Containing the spread of the coronavirus has come at a staggering price. Despite unprecedented monetary and fiscal support from governments, the World Bank predicts global economic output will dive 5 percent in 2020 and per-capita income will shrink in the largest percentage of countries since 1870. Now a new wave of COVID-19 cases in the United States is threatening countrywide reopening plans and pressuring policy makers to impose fresh lockdowns—at risk of deepening the downturn.

Yet, research from Chicago Booth’s Austan D. Goolsbee and Chad Syverson suggests that US government restrictions had only a mildly chilling effect on the economy. They argue that commercial activity had already begun to collapse before late March and early April, when many jurisdictions imposed shutdowns. In that case, government lockdowns didn’t crash the economy—fear of the virus did.

Using foot-traffic data at 2.2 million businesses, the researchers compared consumer behavior across similar stores located in the same metro area but across counties where shelter-in-place orders were issued at different times. Those timing differences allowed the researchers to measure the impacts of lockdowns.

While overall consumer traffic plunged by 60 percent during the crisis, official social-distancing restrictions accounted for only one-tenth of the drop, the researchers find. That is, traffic fell just about as much at stores in counties that hadn’t imposed shelter-in-place orders as at stores in counties in the same metros that did impose them. “Our results suggest that legal restrictions per se didn’t have a big effect on people’s choices to stay at home,” says Syverson. “That means the biggest thing driving the virus recession is the virus itself, or at least people’s fear of being infected by it.”

The researchers used data from SafeGraph, which compiles the number of visits to various business addresses using information drawn from nearly 45 million cell-phone users—about 10 percent of all devices in the US. The data set included businesses in 110 industry classifications where consumer visits are a plausible proxy for economic activity, such as restaurants and retail stores. While policy makers often rely on state-level data, the researchers dug down to the county level to capture consumer behavior in nearby metros that imposed restrictions at different times—or, in the case of eight states, none at all.

Just as the shutdowns may have had less of an impact than often stated, removing them may not ignite a roaring recovery, the researchers warn.

The researchers also find that consumers tended to avoid stores that were larger and busier before the pandemic in favor of smaller ones with fewer patrons—further suggesting that fear, not government lockdowns, drove the economic decline. While all businesses lost traffic from January through the trough in mid-April, the researchers estimate that the smallest 20 percent attracted at least 60 percent more traffic than the rest. And counties with more COVID-19 cases exhibited an even greater relative shift toward smaller businesses.

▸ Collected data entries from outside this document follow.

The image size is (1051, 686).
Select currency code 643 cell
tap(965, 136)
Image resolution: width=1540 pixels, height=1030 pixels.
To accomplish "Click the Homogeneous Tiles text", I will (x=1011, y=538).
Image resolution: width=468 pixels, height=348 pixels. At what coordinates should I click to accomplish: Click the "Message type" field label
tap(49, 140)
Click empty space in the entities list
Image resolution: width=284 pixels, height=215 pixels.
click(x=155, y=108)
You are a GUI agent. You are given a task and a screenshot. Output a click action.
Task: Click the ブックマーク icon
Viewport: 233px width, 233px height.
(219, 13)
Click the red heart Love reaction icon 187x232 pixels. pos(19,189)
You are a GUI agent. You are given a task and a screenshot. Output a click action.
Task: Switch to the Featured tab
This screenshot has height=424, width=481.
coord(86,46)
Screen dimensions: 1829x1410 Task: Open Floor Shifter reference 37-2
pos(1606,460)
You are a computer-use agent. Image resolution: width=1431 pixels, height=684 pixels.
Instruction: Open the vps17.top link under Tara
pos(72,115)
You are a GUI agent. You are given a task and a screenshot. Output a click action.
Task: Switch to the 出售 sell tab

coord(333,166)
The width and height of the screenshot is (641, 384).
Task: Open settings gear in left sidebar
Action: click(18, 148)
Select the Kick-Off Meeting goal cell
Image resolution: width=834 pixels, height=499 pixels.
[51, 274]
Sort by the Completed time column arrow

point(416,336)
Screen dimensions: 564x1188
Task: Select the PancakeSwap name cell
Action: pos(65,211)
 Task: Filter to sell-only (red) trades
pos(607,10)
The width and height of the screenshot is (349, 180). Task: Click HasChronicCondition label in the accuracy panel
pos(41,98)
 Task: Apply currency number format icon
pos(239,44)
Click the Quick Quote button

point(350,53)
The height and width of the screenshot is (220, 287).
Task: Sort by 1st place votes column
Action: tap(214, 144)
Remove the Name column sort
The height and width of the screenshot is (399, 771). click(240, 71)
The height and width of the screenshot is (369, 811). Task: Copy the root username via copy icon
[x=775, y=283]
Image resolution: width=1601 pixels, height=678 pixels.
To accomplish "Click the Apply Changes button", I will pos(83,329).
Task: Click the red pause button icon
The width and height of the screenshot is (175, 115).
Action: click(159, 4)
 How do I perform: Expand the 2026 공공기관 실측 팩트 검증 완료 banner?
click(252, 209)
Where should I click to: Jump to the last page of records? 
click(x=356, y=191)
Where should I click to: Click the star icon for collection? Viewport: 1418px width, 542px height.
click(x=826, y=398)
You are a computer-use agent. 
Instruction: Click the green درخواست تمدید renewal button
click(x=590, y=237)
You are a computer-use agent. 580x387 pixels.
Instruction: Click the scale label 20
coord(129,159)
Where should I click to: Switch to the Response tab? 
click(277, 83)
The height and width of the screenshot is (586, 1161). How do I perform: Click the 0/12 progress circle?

Just as the shutdowns may have had less of an impact than often stated, removing them may not ignite a roaring recovery, the researchers warn. Jurisdictions that repealed restrictions saw only modest rallies in economic activity, they find, arguing that the effect of repealing a shelter-in-place order “is statistically the mirror image of imposing one, and certainly no larger. The point estimates imply economic activity fell 8 percent when governments instituted the orders and rose 5 percent when they repealed them.”

Goolsbee and Syverson concede that their results do not measure the impacts of shelter-in-place orders on industries such as manufacturing, for which foot traffic doesn’t approximate economic activity.

While people’s behavior may have been driven by fear rather than lockdowns, this doesn’t imply that sweeping lockdowns are ineffectual, Syverson notes. People will take precautions to avoid catching the virus, “but only up to the point where their own cost of being careful—that is, annoyance and inconvenience—equals the benefit of their own reduction in the likelihood of catching the disease,” he says. Their calculations won’t fully account for the costs of spreading the disease. Therefore, he sees a sound economic argument for restricting face-to-face interactions during a pandemic, “above and beyond the amount people will restrict themselves.”